Just to play devil's advocate...

Surely the company isn't obligated to provide free software to every reviewer, right? Why should they subsidize a review that they know will likely not benefit them?

And I have no data to back this up, but I bet really BAD reviews get more traffic than reviews that fairly discuss the pros and cons of a mediocre game. I think there's at least a temptation for less scrupulous reviewers to really slam mediocre or overhyped games more than is deserved.

There's no question that game reviewers can be cruel, but it tends to be limited to games that aren't produced by major publishers, because they can strike back by withholding review copies. Blackballing isn't about cost; (which is trivial) it's about early access to the game so that the review comes out immediately after the press embargo lifts. Gamers want to read reviews before the game hits shelves in the same way moviegoers want to see the reviews before heading out on Friday night. In exchange, game publishers get free publicity. It should be a symbiotic relationship, but the publisher has more power than the reviewers, and in my experience the bias is almost always toward over-kind reviews.
To back you up, I never read game reviews and am not a serious gamer, but I had read the ars duke review.
Publishers don't always distribute review copies ahead of release. That, however, is usually a bad sign.
This PR firm was probably paid good money to make sure the reviews are good and that the game sells. I guess they just went a little far, but they did apologize in the end at least.

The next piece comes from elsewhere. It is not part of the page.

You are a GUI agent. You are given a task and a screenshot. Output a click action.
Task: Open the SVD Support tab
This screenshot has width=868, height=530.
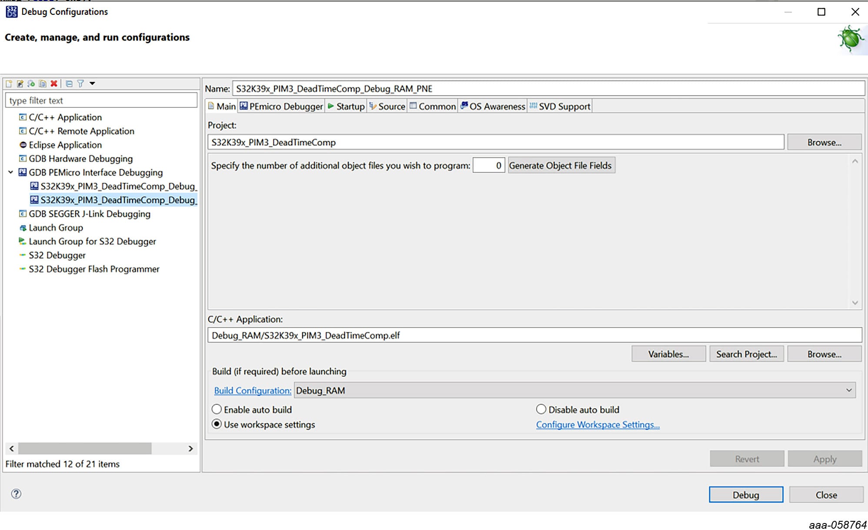(x=560, y=106)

Negative reviews or no, it's just a review. The writers may be able to influence some portion of the game-buying populace but in order for it to work they have to be honest with their audience. It seems disengenious to try and manipulate that relationship in your favour.

Ironically, I get the feeling 2k won't be sending any more games to this PR agency.

edit: "2K Games does not endorse or condone the comments made by @TheRednerGroup and confirm they no longer represent our products."

This is something every PR company does tacitly. Why wouldn't they? If you give journalists your product and they shit on it, you're going to go to other journalists next time.

I'm surprised a PR doesn't know enough to not state that publicly, but still.

Apparently 2KGames has severed ties with The Redner Group now. https://twitter.com/#!/2KGames/status/81056724546633729
That's exactly how a company should respond to something like this! Excellent on 2k's part,
Right, very unprofessional to publicly state their private policies that would obviously reflect badly on the company.
The video game publisher is better at PR than the PR consultant. Sad.
This is why I rarely buy anything that has just come on the market. The publishers whose business model depends on being first to market with the reviews has an incentive to water down criticisms to avoid upsetting big advertisers, and thus the first wave of reviews is heavily tilted in favor of market heavyweights. This made a certain amount of sense back in the days of print dominance, since review copy needed to be prepared weeks ahead of a product launch in order to remain current. In the age of the internet, though, advance access is worth much less than it used to be, and is certainly not worth the cost of lost credibility.

It might be interesting to see a review site built around the necessity to purchase the product being reviewed rather than getting it free from the manufacturer.